Input –

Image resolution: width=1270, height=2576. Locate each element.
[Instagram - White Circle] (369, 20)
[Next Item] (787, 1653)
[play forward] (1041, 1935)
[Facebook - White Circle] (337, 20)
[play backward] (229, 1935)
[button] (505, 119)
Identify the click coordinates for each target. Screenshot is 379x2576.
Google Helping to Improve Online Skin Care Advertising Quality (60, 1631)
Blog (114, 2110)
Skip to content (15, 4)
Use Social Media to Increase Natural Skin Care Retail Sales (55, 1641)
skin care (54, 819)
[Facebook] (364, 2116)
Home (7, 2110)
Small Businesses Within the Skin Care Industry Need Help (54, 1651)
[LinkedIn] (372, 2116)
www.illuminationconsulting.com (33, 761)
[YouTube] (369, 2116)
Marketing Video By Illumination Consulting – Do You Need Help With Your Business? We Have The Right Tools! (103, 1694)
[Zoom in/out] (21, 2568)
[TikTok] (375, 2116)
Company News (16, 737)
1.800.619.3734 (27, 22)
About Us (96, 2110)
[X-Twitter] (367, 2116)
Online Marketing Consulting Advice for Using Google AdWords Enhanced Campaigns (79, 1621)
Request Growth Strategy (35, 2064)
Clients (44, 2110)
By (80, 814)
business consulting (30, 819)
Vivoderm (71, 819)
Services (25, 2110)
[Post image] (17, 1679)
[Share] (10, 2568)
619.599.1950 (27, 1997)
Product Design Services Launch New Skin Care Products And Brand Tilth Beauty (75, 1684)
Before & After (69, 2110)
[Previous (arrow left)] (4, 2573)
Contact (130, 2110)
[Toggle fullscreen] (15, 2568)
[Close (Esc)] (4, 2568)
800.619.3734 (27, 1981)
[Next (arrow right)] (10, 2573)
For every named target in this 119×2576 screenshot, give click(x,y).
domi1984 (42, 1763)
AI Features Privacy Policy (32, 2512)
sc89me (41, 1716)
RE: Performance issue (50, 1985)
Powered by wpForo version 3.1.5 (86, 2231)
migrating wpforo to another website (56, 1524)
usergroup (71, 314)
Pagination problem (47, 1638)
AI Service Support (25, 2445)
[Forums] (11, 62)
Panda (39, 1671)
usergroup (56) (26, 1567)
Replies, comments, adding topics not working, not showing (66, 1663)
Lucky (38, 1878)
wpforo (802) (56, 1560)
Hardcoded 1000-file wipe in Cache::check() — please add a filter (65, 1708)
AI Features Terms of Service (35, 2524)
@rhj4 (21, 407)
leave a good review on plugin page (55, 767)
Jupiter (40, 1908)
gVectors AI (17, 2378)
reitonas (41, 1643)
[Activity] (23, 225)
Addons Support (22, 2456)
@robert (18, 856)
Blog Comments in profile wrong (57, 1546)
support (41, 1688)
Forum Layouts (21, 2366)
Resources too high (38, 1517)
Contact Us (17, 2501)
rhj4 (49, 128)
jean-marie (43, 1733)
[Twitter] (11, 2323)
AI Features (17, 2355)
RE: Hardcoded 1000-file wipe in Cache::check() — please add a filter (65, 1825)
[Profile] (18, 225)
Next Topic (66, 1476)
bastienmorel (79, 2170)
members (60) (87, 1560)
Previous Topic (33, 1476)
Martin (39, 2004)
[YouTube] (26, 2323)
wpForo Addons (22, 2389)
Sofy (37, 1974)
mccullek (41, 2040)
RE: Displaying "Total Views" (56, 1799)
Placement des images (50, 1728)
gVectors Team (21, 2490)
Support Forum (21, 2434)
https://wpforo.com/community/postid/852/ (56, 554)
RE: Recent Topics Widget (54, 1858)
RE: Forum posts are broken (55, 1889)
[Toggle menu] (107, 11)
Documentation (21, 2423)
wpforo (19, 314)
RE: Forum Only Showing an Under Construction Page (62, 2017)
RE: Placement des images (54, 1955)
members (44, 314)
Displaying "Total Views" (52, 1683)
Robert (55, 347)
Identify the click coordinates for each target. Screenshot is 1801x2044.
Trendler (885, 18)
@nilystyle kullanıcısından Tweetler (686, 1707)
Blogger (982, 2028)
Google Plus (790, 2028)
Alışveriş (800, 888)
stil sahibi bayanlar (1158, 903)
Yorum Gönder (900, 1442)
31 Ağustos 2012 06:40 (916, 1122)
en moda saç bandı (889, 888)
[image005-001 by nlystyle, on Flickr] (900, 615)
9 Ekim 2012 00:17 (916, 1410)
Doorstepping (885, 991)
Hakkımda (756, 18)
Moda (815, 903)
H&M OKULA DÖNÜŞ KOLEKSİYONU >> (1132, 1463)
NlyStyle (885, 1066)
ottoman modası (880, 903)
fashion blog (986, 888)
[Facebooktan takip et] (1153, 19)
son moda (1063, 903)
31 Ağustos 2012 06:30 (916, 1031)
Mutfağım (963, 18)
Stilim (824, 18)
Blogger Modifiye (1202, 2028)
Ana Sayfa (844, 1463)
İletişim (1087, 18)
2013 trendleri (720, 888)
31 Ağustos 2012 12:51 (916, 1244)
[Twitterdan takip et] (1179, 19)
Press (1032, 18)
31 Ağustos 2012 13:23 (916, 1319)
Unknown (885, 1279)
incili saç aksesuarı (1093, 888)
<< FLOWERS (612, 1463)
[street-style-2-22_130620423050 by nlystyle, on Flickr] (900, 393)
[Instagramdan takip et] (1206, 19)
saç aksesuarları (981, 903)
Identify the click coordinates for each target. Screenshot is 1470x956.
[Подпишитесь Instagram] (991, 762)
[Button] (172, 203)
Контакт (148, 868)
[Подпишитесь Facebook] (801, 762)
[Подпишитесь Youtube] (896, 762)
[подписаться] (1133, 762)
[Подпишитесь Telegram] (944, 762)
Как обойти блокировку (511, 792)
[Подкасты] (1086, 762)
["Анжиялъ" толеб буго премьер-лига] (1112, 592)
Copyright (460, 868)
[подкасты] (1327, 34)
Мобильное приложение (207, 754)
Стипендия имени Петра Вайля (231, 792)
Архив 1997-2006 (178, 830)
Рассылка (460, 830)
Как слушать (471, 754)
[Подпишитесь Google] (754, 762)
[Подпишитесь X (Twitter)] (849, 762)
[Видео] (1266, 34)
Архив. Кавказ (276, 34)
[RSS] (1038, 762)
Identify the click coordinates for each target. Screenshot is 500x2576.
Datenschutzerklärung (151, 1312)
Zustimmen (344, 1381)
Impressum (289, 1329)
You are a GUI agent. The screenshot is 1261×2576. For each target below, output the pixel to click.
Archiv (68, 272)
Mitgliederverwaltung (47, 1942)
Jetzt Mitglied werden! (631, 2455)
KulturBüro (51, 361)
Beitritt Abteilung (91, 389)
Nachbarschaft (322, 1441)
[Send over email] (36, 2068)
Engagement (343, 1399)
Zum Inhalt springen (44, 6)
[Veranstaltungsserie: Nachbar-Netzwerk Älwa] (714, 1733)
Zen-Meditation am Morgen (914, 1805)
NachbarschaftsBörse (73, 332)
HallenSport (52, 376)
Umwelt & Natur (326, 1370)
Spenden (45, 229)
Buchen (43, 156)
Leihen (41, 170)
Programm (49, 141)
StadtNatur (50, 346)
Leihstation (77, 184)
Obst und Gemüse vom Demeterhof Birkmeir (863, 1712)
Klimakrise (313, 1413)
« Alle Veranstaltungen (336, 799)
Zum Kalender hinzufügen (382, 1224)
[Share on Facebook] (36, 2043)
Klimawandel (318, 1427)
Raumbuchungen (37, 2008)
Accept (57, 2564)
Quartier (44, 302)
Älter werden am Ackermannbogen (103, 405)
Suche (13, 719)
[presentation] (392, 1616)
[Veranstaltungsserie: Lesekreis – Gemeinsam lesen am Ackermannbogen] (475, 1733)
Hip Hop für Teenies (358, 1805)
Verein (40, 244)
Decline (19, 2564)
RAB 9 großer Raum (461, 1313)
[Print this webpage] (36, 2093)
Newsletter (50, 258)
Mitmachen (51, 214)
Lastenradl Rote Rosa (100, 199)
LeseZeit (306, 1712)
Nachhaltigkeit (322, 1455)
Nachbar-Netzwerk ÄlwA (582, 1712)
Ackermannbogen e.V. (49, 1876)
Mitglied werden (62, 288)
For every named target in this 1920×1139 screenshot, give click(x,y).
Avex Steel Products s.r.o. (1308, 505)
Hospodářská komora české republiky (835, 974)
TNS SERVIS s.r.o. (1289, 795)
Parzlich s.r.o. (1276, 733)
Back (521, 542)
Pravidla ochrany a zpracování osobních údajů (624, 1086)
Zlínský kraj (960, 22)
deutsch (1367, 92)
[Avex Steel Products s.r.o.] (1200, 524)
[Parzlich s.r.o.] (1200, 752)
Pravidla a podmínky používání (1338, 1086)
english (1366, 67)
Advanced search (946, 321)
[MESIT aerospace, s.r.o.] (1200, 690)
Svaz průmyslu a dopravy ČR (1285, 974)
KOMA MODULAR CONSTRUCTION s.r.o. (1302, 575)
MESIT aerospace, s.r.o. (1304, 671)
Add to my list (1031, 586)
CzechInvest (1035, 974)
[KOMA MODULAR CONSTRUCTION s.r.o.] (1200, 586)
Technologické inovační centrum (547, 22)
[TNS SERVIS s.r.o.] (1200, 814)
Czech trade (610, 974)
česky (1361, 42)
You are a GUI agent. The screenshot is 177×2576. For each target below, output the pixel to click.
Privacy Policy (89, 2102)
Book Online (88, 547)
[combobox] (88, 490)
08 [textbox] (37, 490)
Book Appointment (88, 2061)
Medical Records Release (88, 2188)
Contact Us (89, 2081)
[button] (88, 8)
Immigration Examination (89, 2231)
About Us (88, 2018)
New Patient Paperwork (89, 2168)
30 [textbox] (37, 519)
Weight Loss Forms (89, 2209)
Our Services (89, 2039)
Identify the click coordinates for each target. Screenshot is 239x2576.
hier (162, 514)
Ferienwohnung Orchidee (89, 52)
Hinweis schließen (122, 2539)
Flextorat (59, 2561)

Work order – Word for word, restate the lines running from the one containing "[Veranstaltungsserie: Lesekreis –" through the final line of the records above, and nothing besides.

Answer below –
[Veranstaltungsserie: Lesekreis – Gemeinsam lesen am Ackermannbogen] (475, 1733)
Hip Hop für Teenies (358, 1805)
Verein (40, 244)
Decline (19, 2564)
RAB 9 großer Raum (461, 1313)
[Print this webpage] (36, 2093)
Newsletter (50, 258)
Mitmachen (51, 214)
Lastenradl Rote Rosa (100, 199)
LeseZeit (306, 1712)
Nachhaltigkeit (322, 1455)
Nachbar-Netzwerk ÄlwA (582, 1712)
Ackermannbogen e.V. (49, 1876)
Mitglied werden (62, 288)
For every named target in this 1920×1139 screenshot, give click(x,y).
Avex Steel Products s.r.o. (1308, 505)
Hospodářská komora české republiky (835, 974)
TNS SERVIS s.r.o. (1289, 795)
Parzlich s.r.o. (1276, 733)
Back (521, 542)
Pravidla ochrany a zpracování osobních údajů (624, 1086)
Zlínský kraj (960, 22)
deutsch (1367, 92)
[Avex Steel Products s.r.o.] (1200, 524)
[Parzlich s.r.o.] (1200, 752)
Pravidla a podmínky používání (1338, 1086)
english (1366, 67)
Advanced search (946, 321)
[MESIT aerospace, s.r.o.] (1200, 690)
Svaz průmyslu a dopravy ČR (1285, 974)
KOMA MODULAR CONSTRUCTION s.r.o. (1302, 575)
MESIT aerospace, s.r.o. (1304, 671)
Add to my list (1031, 586)
CzechInvest (1035, 974)
[KOMA MODULAR CONSTRUCTION s.r.o.] (1200, 586)
Technologické inovační centrum (547, 22)
[TNS SERVIS s.r.o.] (1200, 814)
Czech trade (610, 974)
česky (1361, 42)
You are a GUI agent. The screenshot is 177×2576. For each target below, output the pixel to click.
Privacy Policy (89, 2102)
Book Online (88, 547)
[combobox] (88, 490)
08 [textbox] (37, 490)
Book Appointment (88, 2061)
Medical Records Release (88, 2188)
Contact Us (89, 2081)
[button] (88, 8)
Immigration Examination (89, 2231)
About Us (88, 2018)
New Patient Paperwork (89, 2168)
30 [textbox] (37, 519)
Weight Loss Forms (89, 2209)
Our Services (89, 2039)
Identify the click coordinates for each target. Screenshot is 239x2576.
hier (162, 514)
Ferienwohnung Orchidee (89, 52)
Hinweis schließen (122, 2539)
Flextorat (59, 2561)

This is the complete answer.